● What the task asks
Take the data below and extract the lines from the one with "Screen dimensions: 659x583" to the one with "The height and width of the screenshot is (608, 1080).", inclusive, exactly as written.
(Exercise material Opens)
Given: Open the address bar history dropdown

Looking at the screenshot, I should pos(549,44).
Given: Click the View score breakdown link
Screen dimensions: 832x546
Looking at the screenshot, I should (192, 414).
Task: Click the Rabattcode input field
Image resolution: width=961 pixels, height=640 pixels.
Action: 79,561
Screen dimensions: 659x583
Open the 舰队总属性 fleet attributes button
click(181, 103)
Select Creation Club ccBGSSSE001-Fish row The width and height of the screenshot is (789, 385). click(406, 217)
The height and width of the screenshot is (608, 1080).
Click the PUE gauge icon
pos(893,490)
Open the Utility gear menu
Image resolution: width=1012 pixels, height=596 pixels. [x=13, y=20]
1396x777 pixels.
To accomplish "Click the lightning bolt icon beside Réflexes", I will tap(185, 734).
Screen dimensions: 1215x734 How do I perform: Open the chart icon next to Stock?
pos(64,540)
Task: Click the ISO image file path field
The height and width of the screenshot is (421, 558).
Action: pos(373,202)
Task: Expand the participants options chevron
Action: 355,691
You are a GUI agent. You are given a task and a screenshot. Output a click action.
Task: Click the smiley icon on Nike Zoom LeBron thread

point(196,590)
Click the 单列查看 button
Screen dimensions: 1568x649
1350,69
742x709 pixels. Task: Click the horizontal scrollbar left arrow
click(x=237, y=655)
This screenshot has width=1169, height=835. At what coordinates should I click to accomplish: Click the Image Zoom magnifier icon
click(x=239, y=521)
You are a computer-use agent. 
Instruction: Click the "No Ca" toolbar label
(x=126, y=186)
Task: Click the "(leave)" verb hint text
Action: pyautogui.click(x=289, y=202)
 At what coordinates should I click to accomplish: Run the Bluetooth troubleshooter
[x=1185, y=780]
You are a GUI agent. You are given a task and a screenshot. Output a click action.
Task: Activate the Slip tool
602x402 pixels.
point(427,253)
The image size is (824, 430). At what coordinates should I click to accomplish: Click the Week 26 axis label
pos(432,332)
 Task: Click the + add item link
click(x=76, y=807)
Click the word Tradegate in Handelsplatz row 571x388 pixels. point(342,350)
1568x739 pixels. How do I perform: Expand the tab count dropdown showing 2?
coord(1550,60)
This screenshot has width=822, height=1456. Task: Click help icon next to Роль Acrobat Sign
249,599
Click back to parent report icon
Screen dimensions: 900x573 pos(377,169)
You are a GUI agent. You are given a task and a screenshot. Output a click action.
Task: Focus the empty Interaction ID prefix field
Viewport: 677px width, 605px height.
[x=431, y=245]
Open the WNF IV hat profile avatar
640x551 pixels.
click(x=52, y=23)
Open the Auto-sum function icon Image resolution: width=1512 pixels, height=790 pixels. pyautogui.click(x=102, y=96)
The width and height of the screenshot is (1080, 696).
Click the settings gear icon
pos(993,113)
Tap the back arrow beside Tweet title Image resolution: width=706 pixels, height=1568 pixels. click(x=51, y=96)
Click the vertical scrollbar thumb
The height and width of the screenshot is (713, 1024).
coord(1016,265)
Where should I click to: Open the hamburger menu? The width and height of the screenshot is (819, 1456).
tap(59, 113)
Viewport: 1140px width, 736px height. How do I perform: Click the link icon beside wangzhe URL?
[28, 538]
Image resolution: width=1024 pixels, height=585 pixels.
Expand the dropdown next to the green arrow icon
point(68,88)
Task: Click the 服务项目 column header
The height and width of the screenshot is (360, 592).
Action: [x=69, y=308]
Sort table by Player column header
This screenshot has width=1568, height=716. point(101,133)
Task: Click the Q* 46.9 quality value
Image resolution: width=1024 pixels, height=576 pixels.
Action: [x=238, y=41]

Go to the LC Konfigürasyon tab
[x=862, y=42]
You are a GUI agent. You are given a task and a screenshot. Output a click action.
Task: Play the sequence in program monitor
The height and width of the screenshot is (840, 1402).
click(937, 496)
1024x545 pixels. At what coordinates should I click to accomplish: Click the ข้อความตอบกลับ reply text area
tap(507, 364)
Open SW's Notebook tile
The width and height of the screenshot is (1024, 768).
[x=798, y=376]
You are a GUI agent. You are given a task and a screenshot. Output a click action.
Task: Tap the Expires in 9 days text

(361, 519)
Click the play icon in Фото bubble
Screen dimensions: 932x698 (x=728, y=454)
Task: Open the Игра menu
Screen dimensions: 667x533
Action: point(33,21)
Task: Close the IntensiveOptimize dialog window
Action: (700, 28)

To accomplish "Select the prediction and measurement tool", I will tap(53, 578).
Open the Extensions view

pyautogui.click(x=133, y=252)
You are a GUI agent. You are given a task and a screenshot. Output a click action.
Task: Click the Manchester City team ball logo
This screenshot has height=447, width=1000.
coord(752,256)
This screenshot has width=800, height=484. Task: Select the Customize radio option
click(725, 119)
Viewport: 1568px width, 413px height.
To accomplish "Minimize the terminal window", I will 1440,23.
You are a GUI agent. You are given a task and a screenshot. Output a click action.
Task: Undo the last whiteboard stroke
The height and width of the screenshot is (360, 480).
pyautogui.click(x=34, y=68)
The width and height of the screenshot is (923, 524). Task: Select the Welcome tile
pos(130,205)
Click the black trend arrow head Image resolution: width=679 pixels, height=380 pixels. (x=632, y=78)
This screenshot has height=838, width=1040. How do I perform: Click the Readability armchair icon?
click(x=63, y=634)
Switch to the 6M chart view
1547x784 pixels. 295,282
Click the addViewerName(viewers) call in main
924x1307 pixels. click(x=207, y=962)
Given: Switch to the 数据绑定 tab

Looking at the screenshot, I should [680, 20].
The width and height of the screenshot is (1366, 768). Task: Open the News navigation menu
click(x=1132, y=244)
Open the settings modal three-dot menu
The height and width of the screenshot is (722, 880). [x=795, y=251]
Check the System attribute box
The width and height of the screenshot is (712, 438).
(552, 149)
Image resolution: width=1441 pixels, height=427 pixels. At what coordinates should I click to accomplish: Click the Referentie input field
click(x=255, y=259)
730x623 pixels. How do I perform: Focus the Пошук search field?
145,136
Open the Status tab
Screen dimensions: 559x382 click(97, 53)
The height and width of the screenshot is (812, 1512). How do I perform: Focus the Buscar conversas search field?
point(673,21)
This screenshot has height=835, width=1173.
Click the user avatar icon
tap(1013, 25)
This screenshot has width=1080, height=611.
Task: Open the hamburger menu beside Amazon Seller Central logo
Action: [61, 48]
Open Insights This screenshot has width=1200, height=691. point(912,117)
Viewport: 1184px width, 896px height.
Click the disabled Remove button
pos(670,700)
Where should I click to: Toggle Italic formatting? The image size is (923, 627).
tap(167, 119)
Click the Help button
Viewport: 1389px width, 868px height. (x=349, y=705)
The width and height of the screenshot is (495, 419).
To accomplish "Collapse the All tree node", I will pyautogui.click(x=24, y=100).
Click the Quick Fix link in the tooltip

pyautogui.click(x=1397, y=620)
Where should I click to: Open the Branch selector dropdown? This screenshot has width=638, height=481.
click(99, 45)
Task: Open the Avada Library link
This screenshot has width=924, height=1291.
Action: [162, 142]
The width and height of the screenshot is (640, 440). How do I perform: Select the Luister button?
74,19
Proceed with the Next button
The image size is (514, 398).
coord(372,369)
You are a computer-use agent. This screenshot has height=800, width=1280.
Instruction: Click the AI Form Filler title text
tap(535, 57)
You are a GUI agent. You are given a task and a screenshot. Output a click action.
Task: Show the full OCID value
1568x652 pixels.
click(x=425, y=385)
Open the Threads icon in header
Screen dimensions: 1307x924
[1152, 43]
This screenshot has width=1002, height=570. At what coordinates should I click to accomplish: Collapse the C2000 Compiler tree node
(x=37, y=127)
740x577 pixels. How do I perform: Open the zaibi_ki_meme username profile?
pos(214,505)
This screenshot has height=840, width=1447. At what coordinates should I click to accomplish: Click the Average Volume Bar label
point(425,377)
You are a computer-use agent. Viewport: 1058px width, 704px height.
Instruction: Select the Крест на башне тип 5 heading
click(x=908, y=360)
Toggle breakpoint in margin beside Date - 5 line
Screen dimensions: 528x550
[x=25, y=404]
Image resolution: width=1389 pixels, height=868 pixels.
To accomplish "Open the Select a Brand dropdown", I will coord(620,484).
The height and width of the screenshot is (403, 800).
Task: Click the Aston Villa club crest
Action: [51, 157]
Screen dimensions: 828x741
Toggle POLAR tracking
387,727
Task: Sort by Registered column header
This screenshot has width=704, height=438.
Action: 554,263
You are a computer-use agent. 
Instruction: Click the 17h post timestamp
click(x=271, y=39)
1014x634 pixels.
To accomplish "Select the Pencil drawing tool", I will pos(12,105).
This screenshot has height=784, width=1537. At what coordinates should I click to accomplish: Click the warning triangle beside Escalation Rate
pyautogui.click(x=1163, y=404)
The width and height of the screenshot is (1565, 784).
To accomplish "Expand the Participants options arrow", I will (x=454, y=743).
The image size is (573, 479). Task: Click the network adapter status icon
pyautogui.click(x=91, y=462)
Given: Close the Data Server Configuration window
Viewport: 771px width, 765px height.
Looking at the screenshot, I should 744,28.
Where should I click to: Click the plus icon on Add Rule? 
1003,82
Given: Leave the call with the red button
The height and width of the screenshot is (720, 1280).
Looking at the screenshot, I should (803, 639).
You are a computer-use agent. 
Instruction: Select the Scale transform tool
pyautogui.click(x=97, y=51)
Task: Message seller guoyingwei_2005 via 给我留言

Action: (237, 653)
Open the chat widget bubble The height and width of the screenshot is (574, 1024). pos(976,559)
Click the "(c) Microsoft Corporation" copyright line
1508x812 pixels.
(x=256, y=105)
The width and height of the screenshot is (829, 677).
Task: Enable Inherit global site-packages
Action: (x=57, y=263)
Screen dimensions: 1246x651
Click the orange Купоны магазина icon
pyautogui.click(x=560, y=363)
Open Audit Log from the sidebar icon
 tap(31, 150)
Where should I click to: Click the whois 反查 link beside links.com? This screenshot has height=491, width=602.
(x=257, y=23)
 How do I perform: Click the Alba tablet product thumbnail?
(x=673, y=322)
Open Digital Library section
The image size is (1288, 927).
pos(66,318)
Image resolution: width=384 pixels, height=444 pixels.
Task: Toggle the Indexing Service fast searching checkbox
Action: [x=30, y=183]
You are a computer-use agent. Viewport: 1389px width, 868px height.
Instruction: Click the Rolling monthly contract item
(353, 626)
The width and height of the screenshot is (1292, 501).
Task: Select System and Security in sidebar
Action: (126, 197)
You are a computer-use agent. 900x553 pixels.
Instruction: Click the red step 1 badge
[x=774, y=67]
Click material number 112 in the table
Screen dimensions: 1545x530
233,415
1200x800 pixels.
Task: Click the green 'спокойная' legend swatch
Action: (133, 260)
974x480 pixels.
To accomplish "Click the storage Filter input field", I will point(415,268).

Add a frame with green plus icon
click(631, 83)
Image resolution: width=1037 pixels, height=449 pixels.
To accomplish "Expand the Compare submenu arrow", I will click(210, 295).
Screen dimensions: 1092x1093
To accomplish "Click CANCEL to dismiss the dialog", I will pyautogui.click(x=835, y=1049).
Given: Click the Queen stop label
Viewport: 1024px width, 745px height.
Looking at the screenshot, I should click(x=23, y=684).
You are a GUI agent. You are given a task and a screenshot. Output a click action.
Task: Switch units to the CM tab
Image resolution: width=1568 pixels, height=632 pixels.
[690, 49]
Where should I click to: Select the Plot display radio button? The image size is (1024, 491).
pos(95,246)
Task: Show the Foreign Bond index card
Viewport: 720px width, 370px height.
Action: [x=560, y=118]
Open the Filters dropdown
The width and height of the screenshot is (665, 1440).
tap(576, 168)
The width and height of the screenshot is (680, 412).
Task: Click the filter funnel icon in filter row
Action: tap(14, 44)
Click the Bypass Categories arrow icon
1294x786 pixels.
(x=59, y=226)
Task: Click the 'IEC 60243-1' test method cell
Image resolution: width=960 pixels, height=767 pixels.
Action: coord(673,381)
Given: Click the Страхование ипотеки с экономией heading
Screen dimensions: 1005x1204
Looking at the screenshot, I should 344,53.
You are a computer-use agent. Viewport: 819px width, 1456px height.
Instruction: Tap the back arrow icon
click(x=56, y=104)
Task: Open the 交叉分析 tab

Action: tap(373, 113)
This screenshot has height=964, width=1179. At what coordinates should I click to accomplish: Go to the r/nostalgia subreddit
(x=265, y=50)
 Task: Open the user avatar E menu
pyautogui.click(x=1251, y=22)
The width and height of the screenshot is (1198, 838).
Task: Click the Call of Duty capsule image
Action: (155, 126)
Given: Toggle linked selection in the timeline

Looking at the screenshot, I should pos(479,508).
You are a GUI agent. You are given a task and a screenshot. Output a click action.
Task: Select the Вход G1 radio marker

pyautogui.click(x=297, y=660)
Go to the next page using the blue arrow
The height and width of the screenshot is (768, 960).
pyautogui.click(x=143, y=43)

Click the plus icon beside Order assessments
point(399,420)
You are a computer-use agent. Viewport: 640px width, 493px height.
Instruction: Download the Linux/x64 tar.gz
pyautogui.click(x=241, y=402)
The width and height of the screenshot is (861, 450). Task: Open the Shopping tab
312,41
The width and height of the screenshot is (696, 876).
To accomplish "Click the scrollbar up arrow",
(Exercise material Closes)
● Solution for this exercise
Screen dimensions: 659x583
Open the 舰队总属性 fleet attributes button
click(181, 103)
Select Creation Club ccBGSSSE001-Fish row The width and height of the screenshot is (789, 385). click(406, 217)
The height and width of the screenshot is (608, 1080).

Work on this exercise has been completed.